Fugaz regreso al mundo de la infancia
La película comienza con una búsqueda: Patty (una mujer de cabello rojo y apariencia temperamental), sale en busca de su perro encontrando, sorpresivamente, a una hermosa beba sobre una hamaca, sin ningún adulto a la vista. Cuando la lleva consigo para darle algo de abrigo y comida, descubrimos que vive en una casa rodante y trabaja con su marido en un circo. Pronto queda claro, también, que esa búsqueda es el inicio de otra, que la película emprende con la misma naturalidad y falta de estridencias de esas primeras imágenes: el interés de La pivellina es internarse en el corazón de Italia, transitar junto a sus personajes sus calles, casillas y comercios escoltados por grises monoblocks y regados por una lluvia melancólica.
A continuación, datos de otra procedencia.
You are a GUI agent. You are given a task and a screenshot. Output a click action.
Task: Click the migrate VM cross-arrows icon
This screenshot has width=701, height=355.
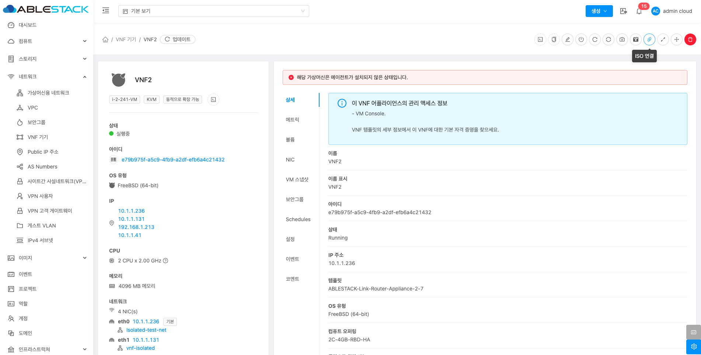coord(676,39)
Debutantes en la ficción, los directores Tizza Covi (1971, Bozen, Italia) y Rainer Frimmel (1971, Viena, Austria) han sabido sacar provecho de su experiencia en el cine documental, ya que la historia respira verismo.
El sondeo por la realidad social de los italianos (con referencias a la desocupación y a problemas económicos de distinto tipo) se fusiona con la carga de inocencia y sorpresa que depara el encuentro con la pivellina: todos, empezando por Patty (Patrizia Gerardi, expresiva actriz no profesional) y el adolescente Tairo (un simpático Tairo Carolli) parecen valorar –a través de la encantadora nena– el mundo de la infancia, redescubriendo el placer de jugar y de conocer cosas nuevas.
Como corresponde en una película que, sumando momentos aparentemente triviales, termina siendo una sensible reflexión sobre la niñez, es central el hecho de aprender: a hacer una comida, a pronunciar bien una palabra, a defenderse con hombría, a conocer la historia del país, a resolver incluso una situación inesperada como ésta que se le presenta a esta atípica familia. La niña es una posibilidad que se les aparece para dar y recibir afecto, para pensar sobre sus vidas, para cambiar algo tal vez.
Es cierto que la idea no es original (recuerda a Ladrón de niños, por ejemplo, e incluso Gerardi tiene algo de la Fernanda Montenegro de Estación Central), con innegable herencia del neorrealismo y manifiestos tópicos de la cultura italiana (cariñosos besos, personajes extrovertidos, el drama combinado con el humor), pero cabe aclarar de inmediato que aquí no hay sensiblería ni desplantes dramáticos, ni siquiera música incidental. Es elogiable, en este sentido, la decisión de mantener fuera de campo el espectáculo del circo, con sus brillos y colores, así como tampoco aparecen algunos personajes que se nombran (no conviene adelantar aquí cuáles). De esta manera, la historia no se encamina hacia el enigma policial ni cede a las convenciones del melodrama: lo que La pivellina procura es, más que nada, invitar al espectador a encontrar en las preocupaciones y sentimientos de sus queribles personajes los suyos propios.